We are moving our website to Drupal, but it isn’t easy!

As I work my way through the whole process, I would like some help. It would be great if I could have small number of Drupal users – who understand Drupal’s inner working well – to whom I can call on with specific questions. I don’t want to communicate with many users, as this would become tedious and slow.

In return, I would like to offer to the Drupal community detailed information, by way of example, of what I have done from start to finish. I will provide my php programs, well documented, in the hope that they can be modified as needed by others encountering similar challenges. This should probably become part of the Migrating to Drupal documentation. I would like, when I am finished, to also add to the documentation of the Drupal database tables and fields.

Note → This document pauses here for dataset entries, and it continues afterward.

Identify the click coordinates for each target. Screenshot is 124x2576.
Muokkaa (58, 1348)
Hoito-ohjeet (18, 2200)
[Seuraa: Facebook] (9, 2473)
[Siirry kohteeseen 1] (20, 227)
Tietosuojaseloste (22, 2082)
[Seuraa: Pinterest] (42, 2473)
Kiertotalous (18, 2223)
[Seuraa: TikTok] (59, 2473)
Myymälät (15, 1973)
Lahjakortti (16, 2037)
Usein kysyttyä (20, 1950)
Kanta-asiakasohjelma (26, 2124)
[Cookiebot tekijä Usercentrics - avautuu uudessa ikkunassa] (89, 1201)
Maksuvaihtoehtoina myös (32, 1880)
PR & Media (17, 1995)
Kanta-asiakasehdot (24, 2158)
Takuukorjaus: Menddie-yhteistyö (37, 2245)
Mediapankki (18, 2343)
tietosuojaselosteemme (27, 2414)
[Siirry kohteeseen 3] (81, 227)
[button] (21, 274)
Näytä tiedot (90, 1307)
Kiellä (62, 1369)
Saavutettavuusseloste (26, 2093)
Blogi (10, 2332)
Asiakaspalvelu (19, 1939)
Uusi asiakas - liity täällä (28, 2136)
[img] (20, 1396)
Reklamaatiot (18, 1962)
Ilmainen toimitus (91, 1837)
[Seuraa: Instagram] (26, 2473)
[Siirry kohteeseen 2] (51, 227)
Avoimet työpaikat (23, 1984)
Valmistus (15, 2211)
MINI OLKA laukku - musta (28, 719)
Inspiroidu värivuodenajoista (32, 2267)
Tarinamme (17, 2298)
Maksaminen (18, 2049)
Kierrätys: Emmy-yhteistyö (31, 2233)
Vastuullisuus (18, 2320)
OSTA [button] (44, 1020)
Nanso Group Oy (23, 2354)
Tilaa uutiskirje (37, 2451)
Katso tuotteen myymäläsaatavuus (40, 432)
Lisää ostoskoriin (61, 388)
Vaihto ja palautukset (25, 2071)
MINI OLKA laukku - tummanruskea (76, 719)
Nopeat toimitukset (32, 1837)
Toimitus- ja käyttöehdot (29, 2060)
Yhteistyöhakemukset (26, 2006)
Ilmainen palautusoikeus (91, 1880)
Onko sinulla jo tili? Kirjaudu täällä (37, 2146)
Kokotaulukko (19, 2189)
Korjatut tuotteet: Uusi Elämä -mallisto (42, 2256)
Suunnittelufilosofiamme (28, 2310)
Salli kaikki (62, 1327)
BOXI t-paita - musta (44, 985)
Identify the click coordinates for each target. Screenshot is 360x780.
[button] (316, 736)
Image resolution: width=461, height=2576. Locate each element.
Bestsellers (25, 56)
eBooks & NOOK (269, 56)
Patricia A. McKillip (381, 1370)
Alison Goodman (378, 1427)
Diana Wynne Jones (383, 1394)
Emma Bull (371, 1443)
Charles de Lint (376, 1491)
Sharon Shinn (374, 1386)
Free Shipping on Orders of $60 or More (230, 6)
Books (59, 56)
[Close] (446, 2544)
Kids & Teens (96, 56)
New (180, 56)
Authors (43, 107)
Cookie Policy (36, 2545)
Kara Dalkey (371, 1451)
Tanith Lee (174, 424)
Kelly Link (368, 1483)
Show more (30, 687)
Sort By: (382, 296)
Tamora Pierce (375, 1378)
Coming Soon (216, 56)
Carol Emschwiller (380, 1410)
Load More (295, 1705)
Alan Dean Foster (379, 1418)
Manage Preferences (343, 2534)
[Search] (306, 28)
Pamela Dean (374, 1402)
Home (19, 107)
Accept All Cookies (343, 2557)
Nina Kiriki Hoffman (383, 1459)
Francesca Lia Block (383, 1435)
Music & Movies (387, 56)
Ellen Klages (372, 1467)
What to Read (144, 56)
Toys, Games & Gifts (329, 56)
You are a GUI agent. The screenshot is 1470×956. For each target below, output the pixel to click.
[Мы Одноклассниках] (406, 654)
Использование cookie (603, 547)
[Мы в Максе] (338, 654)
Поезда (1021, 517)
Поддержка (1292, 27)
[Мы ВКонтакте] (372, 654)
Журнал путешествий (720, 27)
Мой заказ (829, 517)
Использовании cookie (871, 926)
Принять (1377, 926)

I hope that the volunteers who come forward will also be willing to critique my contribution.

The major problem is that we are currently using a third party’s proprietary CMS (which I won’t identify, as it isn’t relevant), for which conversion tools are not available. Being proprietary, we also cannot ascertain the database structure, and in any case, we don’t know the credentials to access the database. But we can spider the site and save the pages as straight HTML files. So the problem consists of grabbing the appropriate pieces from the spidered backup and placing these into the appropriate table files in Drupal.

The site is bilingual (English and French), so there is the issue of language control.

There are also unusual items that perhaps have to be dropped in the conversion to Drupal. For example, some simple HTML/CSS is included in some of the page headings (allowing for italics when referencing book titles, or superscripts, etc.). For now, I am throwing this formatting away, but prefer to be able to keep it.

Moving a site provides an opportunity to restructure it, and clean it up. Therefore there is a requirement to map old content to the new.

Some of these issues I have successfully tackled. Some are problematic. For example, it is unclear how the options field in table menu-links, which is defined as a blob, is used or should be filled in. Leaving this with the default value of null often resulted in runtime errors. The Drupal tables are not all documented, and the documentation that is provided is minimal.

I have developed some programs to start me on the process, and am updating and adding to these as I go. They are designed to do everything from start to finish if run in sequence. This allows me to continually update the existing site, and rerun the process with the updated information, or to recover when I do something incorrectly.

I also use this as an opportunity to catch errors in the content. Many people have contributed content directly to the site, and they haven’t always followed the rules that we have established. For example, a colon on our French pages must always be preceded by a non-breaking space, but these are sometimes missing.

Many thanks in advance. I look forward to the challenges!


nevets’s picture

Though the code is specific to another source, it may be helpful to look at https://drupal.org/project/example_web_scraper. You might also want to look at https://drupal.org/project/feeds_crawler and https://drupal.org/project/feeds_spider.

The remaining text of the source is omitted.